The National Community Pharmacists Association (NCPA) endorses H.R. 1188, legislation that would allow independent community pharmacies to collectively negotiate the terms and conditions of insurance contracts from pharmacy benefit managers (PBMs), according to a prepared statement.
U.S. Reps. Tom Marino (R-Pa.) and Judy Chu (D-Calif.) introduced the bill on March 14. It has been referred to the House Judiciary Committee for further action. The text for the bill has not been posted yet.
“H.R. 1188 makes the contracting process more even-handed by allowing independent community pharmacies to join together to negotiate contracting terms similar to when large publicly traded chain pharmacies like Walgreens with its 7,000 stores are able to negotiate,” said NCPA CEO B. Douglas Hoey, RPh, MBA, in a press release.
“It must be noted, however, that even Walgreens went through an extended and contentious contracting fight with a PBM that almost saw their relationship end permanently. If Walgreens, despite its clear leverage, found the contract terms so unpalatable that it would risk being excluded from a large PBM’s pharmacy network, just imagine what the owner of one or two independent community pharmacies experiences,” Hoey said. “That’s why this bill’s passage is critical.”
Rep. Marino introduced similar legislation, H.R. 1946, “Preserving our Hometown Independent Pharmacies Act of 2011,” but it was not enacted.
Richard Feinstein, director of the Bureau of Competition at the Federal Trade Commission, testified against H.R. 1946 last March, based on the fact that there are antitrust laws that already allow pharmacies to work together through joint buying programs to obtain volume discounts and allow pharmacy collaboration for delivering new products and services to consumers.
“In short, the antitrust exemption contained in H.R. 1946 would result in higher prices for prescription drugs,” Feinstein said in his statement on March 29, 2012, before the Subcommittee of the Intellectual Property, Competition, and the Internet.

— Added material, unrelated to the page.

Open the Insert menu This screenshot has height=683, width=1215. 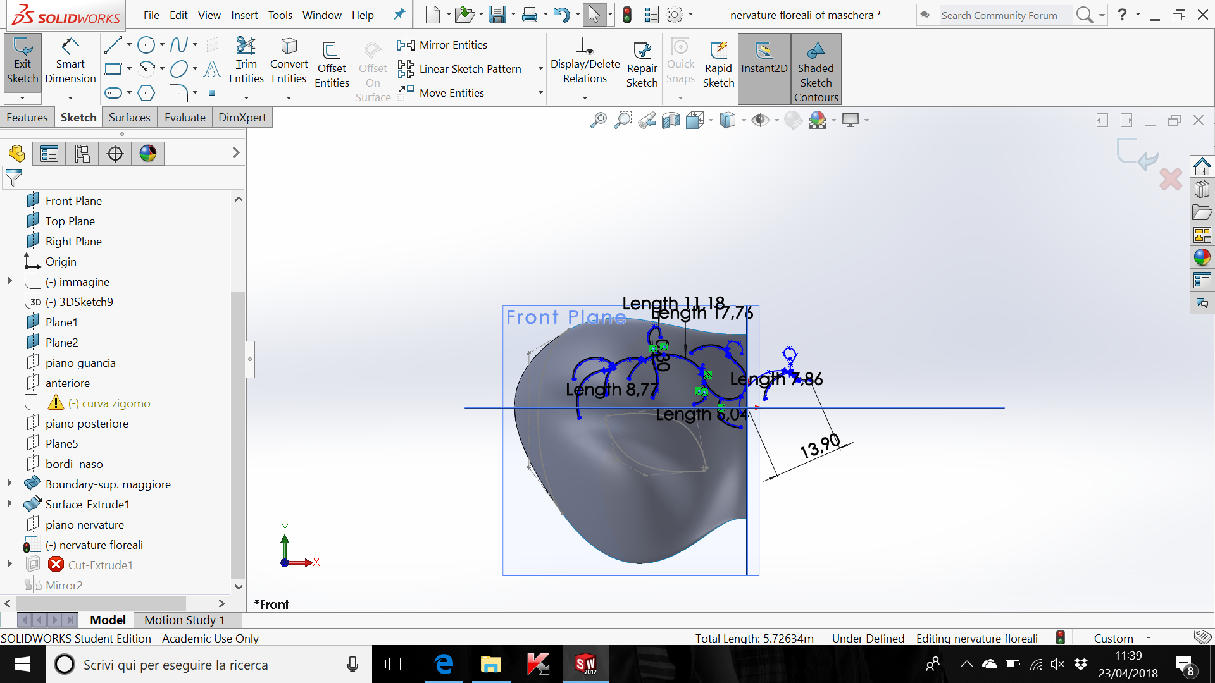point(244,15)
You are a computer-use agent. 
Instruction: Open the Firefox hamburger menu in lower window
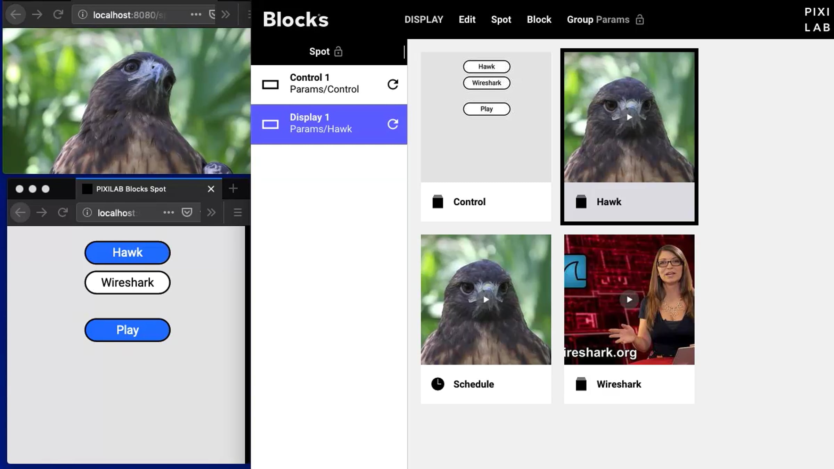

NCPA believes that the new legislation, H.R. 1188, is necessary because of a new report by the Government Accountability Office (GAO) concerning pharmacy services administrative organizations (PSAOs). “GAO reports that interviewed PSAOs said ‘reimbursements rates to pharmacies have decreased over time’ and that ‘PSAO’s ability to negotiate reimbursement rates has also decreased over time.’ In addition, the GAO report found that PSAOs had ‘little success’ in modifying PBM contract terms through negotiations,” NCPA said in the release.